• Stored records:
◆ ◆ ◆ ◆
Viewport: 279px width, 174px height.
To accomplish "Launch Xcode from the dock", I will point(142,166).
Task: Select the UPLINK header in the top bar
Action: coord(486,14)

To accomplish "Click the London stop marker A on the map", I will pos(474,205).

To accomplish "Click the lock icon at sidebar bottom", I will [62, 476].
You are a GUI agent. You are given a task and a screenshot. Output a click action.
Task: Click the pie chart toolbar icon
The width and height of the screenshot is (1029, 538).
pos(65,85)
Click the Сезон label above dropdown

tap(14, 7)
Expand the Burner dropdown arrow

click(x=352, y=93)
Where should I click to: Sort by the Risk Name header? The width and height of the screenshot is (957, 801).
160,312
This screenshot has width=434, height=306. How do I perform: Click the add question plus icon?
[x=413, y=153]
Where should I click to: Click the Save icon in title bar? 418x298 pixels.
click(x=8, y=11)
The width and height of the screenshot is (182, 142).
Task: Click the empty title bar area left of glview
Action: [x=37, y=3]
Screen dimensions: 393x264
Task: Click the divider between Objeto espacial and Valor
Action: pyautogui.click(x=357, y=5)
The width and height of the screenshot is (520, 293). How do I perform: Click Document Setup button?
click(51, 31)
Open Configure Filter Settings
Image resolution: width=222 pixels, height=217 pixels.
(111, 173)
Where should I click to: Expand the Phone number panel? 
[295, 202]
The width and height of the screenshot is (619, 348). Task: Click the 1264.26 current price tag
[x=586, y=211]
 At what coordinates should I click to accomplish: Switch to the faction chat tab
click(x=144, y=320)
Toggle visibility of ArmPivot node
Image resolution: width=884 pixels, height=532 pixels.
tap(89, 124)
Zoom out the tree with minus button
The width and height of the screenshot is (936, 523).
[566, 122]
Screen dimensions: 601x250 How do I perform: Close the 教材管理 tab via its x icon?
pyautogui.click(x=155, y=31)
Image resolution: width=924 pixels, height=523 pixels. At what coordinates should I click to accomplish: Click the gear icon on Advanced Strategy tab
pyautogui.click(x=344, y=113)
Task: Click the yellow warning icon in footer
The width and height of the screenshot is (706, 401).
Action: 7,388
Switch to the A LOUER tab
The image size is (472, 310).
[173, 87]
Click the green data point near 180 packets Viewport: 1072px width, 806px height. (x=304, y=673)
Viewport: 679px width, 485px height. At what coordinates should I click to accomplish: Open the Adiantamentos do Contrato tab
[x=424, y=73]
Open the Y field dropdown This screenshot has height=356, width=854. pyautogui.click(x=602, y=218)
◆ ◆ ◆ ◆
• Task description: The records above need to be returned in full, with nothing altered.

• Written response:
Viewport: 279px width, 174px height.
To accomplish "Launch Xcode from the dock", I will point(142,166).
Task: Select the UPLINK header in the top bar
Action: coord(486,14)

To accomplish "Click the London stop marker A on the map", I will pos(474,205).

To accomplish "Click the lock icon at sidebar bottom", I will [62, 476].
You are a GUI agent. You are given a task and a screenshot. Output a click action.
Task: Click the pie chart toolbar icon
The width and height of the screenshot is (1029, 538).
pos(65,85)
Click the Сезон label above dropdown

tap(14, 7)
Expand the Burner dropdown arrow

click(x=352, y=93)
Where should I click to: Sort by the Risk Name header? The width and height of the screenshot is (957, 801).
160,312
This screenshot has width=434, height=306. How do I perform: Click the add question plus icon?
[x=413, y=153]
Where should I click to: Click the Save icon in title bar? 418x298 pixels.
click(x=8, y=11)
The width and height of the screenshot is (182, 142).
Task: Click the empty title bar area left of glview
Action: [x=37, y=3]
Screen dimensions: 393x264
Task: Click the divider between Objeto espacial and Valor
Action: pyautogui.click(x=357, y=5)
The width and height of the screenshot is (520, 293). How do I perform: Click Document Setup button?
click(51, 31)
Open Configure Filter Settings
Image resolution: width=222 pixels, height=217 pixels.
(111, 173)
Where should I click to: Expand the Phone number panel? 
[295, 202]
The width and height of the screenshot is (619, 348). Task: Click the 1264.26 current price tag
[x=586, y=211]
 At what coordinates should I click to accomplish: Switch to the faction chat tab
click(x=144, y=320)
Toggle visibility of ArmPivot node
Image resolution: width=884 pixels, height=532 pixels.
tap(89, 124)
Zoom out the tree with minus button
The width and height of the screenshot is (936, 523).
[566, 122]
Screen dimensions: 601x250 How do I perform: Close the 教材管理 tab via its x icon?
pyautogui.click(x=155, y=31)
Image resolution: width=924 pixels, height=523 pixels. At what coordinates should I click to accomplish: Click the gear icon on Advanced Strategy tab
pyautogui.click(x=344, y=113)
Task: Click the yellow warning icon in footer
The width and height of the screenshot is (706, 401).
Action: 7,388
Switch to the A LOUER tab
The image size is (472, 310).
[173, 87]
Click the green data point near 180 packets Viewport: 1072px width, 806px height. (x=304, y=673)
Viewport: 679px width, 485px height. At what coordinates should I click to accomplish: Open the Adiantamentos do Contrato tab
[x=424, y=73]
Open the Y field dropdown This screenshot has height=356, width=854. pyautogui.click(x=602, y=218)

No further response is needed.